• _TASK DESCRIPTION_
Start to finish, write out the entries exactly, leaving the pictures aside.

• _EXERCISE DATA_
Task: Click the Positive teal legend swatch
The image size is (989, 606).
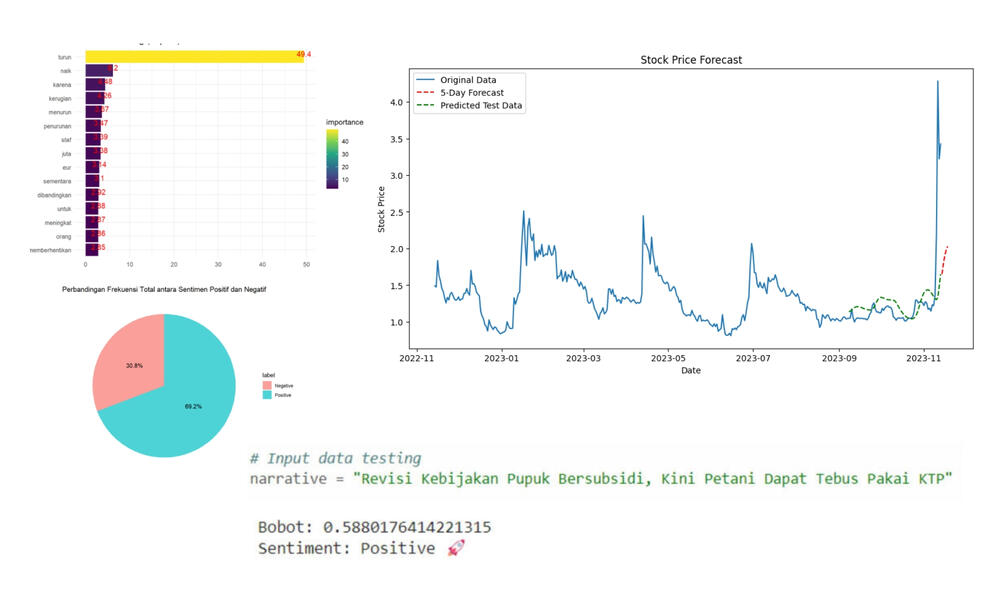Action: 266,395
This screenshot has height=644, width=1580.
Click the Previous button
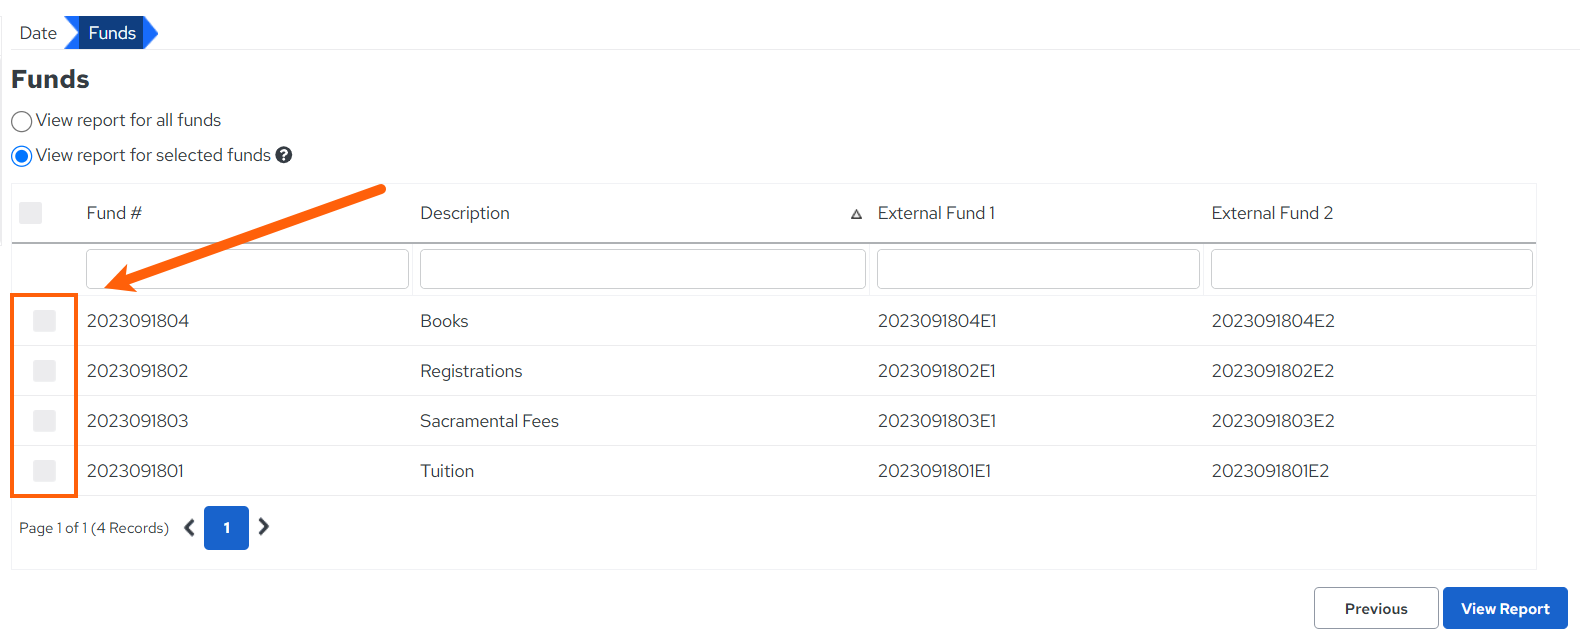pyautogui.click(x=1376, y=608)
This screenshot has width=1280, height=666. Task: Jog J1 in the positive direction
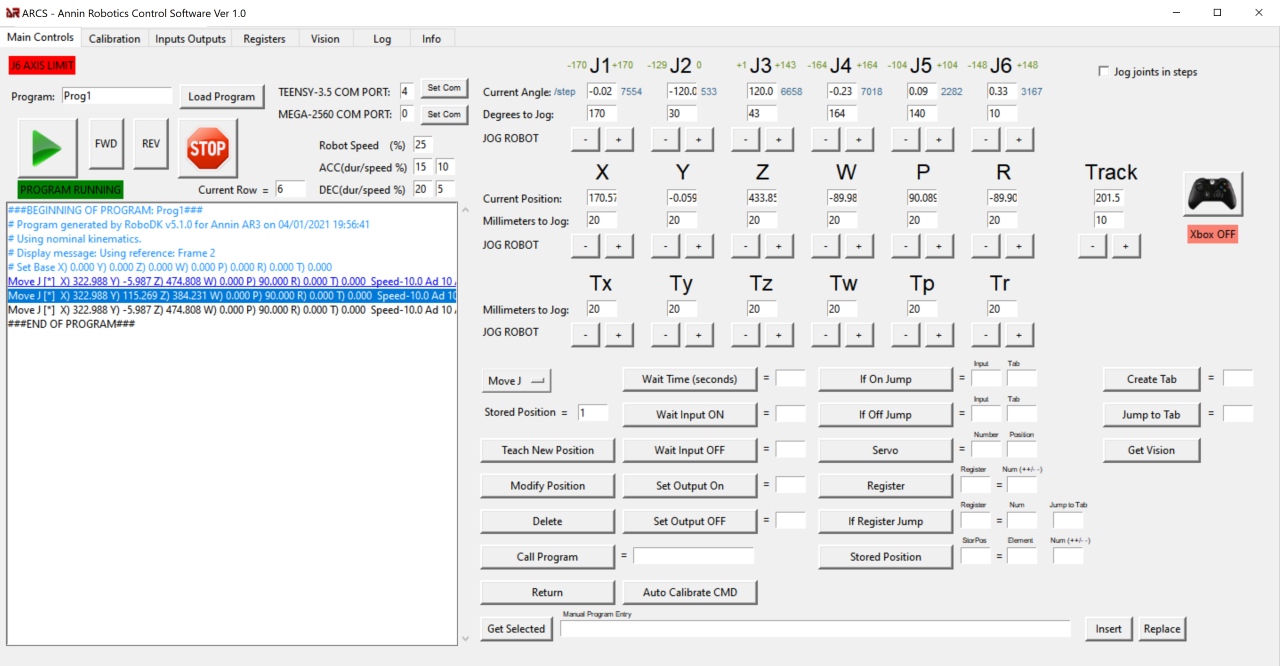(x=618, y=139)
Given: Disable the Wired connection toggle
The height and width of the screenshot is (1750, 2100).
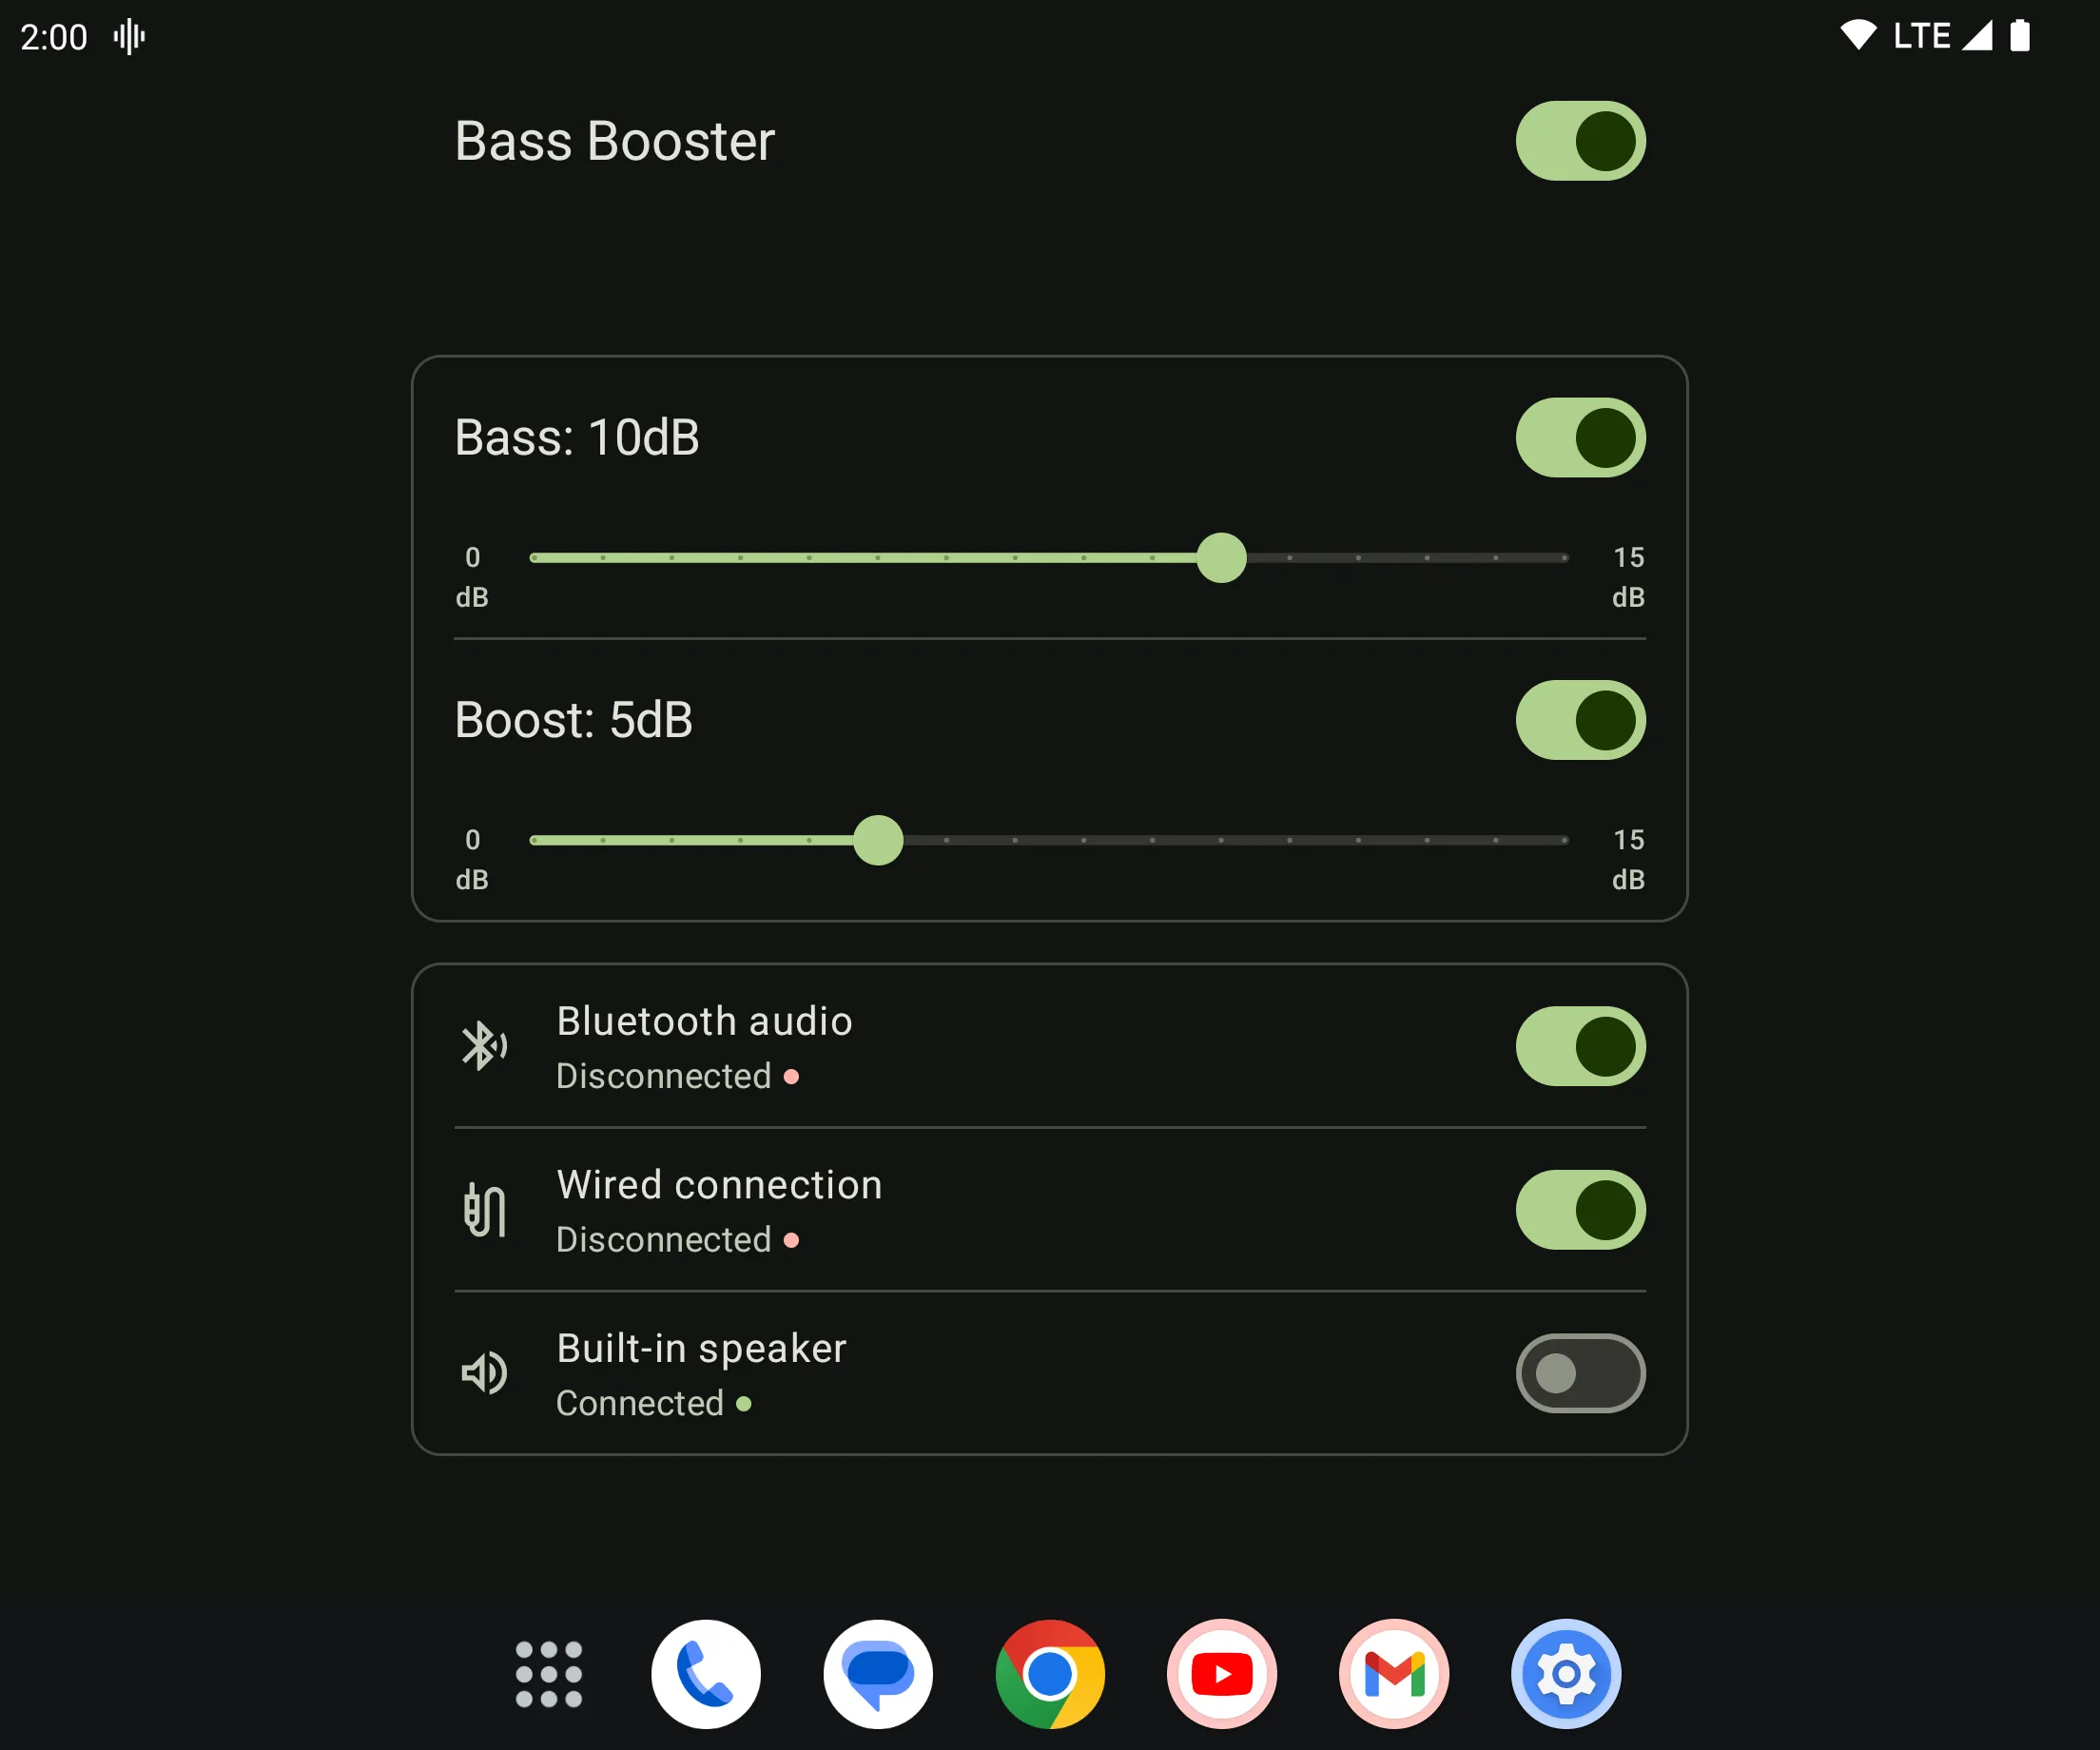Looking at the screenshot, I should 1579,1209.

• _EXERCISE ANSWER_
Task: Click the Positive teal legend swatch
The image size is (989, 606).
Action: 266,395
This screenshot has height=644, width=1580.
Click the Previous button
pyautogui.click(x=1376, y=608)
This screenshot has width=1280, height=666. Task: Jog J1 in the positive direction
(x=618, y=139)
Given: Disable the Wired connection toggle
The height and width of the screenshot is (1750, 2100).
Looking at the screenshot, I should 1579,1209.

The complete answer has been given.